Answer these questions about the paper on brain connectivity after fructose or glucose ingestion:
(a) What date is given for the paper?
(b) What repetition time (TR) did the new whole-brain protocol use?
(c) To which regions did hypothalamic connectivity increase dramatically for fructose over glucose?

++++ Reading text

Paper
12 April 2012 Novel MRI methodology to detect human whole-brain connectivity changes after ingestion of fructose or glucose
Sinchai Tsao, Bryce Wilkins, Kathleen A. Page, Manbir Singh
Author Affiliations +
Abstract
A novel MRI protocol has been developed to investigate the differential effects of glucose or fructose consumption on whole-brain functional brain connectivity. A previous study has reported a decrease in the fMRI blood oxygen level dependent (BOLD) signal of the hypothalamus following glucose ingestion, but due to technical limitations, was restricted to a single slice covering the hypothalamus, and thus unable to detect whole-brain connectivity. In another previous study, a protocol was devised to acquire whole-brain fMRI data following food intake, but only after restricting image acquisition to an MR sampling or repetition time (TR) of 20s, making the protocol unsuitable to detect functional connectivity above 0.025Hz. We have successfully implemented a continuous 36-min, 40 contiguous slices, whole-brain BOLD acquisition protocol on a 3T scanner with TR=4.5s to ensure detection of up to 0.1Hz frequencies for whole-brain functional connectivity analysis. Human data were acquired first with ingestion of water only, followed by a glucose or fructose drink within the scanner, without interrupting the scanning. Whole-brain connectivity was analyzed using standard correlation methodology in the 0.01-0.1 Hz range. The correlation coefficient differences between fructose and glucose ingestion among targeted regions were converted to t-scores using the water-only correlation coefficients as a null condition. Results show a dramatic increase in the hypothalamic connectivity to the hippocampus, amygdala, insula, caudate and the nucleus accumben for fructose over glucose. As these regions are known to be key components of the feeding and reward brain circuits, these results suggest a preference for fructose ingestion.

++++++++
++++ Source data

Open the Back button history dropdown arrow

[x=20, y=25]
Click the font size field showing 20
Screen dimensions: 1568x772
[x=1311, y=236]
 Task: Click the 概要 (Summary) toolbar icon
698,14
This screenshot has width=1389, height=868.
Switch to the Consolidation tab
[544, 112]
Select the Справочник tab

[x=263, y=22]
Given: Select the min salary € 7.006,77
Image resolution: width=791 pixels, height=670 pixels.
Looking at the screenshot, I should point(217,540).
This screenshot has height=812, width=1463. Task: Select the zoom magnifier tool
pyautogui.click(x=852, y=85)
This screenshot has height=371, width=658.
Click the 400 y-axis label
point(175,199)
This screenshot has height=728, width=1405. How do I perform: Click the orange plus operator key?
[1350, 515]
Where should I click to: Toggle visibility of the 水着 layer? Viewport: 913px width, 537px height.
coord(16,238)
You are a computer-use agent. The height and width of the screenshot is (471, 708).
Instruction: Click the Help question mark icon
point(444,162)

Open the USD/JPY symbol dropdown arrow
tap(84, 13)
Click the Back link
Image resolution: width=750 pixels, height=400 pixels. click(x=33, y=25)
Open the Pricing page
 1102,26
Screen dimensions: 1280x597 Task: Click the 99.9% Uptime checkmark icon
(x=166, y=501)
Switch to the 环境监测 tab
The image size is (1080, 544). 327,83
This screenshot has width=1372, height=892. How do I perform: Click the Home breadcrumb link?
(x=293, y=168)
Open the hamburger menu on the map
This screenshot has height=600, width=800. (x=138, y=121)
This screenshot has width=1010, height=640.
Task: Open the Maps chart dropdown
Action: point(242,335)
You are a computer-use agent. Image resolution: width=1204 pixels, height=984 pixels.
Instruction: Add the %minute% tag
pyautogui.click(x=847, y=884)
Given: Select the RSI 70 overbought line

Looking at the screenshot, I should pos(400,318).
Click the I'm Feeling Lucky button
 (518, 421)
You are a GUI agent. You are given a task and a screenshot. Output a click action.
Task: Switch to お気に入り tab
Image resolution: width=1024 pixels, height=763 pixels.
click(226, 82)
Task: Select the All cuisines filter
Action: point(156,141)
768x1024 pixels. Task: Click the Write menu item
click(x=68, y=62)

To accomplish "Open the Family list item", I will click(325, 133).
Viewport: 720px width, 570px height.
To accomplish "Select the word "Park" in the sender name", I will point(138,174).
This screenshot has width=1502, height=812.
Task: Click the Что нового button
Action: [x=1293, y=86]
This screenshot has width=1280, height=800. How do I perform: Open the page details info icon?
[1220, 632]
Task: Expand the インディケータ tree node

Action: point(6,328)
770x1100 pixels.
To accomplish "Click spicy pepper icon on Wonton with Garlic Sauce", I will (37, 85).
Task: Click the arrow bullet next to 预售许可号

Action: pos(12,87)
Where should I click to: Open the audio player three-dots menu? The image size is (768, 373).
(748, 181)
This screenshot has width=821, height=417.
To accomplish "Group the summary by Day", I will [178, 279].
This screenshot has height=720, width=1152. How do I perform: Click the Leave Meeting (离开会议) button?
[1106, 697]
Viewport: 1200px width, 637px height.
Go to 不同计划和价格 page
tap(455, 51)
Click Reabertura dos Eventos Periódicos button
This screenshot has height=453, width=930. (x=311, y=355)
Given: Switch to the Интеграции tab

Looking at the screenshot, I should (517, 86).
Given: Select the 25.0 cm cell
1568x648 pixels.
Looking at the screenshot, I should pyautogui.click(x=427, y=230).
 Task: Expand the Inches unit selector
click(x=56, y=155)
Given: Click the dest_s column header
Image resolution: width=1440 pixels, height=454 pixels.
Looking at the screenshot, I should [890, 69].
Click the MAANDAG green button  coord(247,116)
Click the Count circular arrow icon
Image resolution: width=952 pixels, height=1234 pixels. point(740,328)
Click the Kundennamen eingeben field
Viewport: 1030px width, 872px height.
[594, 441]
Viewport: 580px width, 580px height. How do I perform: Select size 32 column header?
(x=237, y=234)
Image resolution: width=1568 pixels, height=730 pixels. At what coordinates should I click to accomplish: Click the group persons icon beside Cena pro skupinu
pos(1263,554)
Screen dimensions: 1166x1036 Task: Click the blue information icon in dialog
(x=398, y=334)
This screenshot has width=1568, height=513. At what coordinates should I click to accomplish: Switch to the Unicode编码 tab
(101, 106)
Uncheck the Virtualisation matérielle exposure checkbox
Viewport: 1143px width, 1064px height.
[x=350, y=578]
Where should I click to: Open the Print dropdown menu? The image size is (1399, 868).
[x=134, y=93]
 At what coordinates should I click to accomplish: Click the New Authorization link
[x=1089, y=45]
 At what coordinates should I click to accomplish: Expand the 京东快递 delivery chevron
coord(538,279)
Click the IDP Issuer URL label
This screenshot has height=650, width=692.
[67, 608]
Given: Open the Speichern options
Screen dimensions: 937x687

++++++++

** The completed task **
(a) 12 April 2012
(b) 4.5 seconds
(c) The hippocampus, amygdala, insula, caudate and the nucleus accumben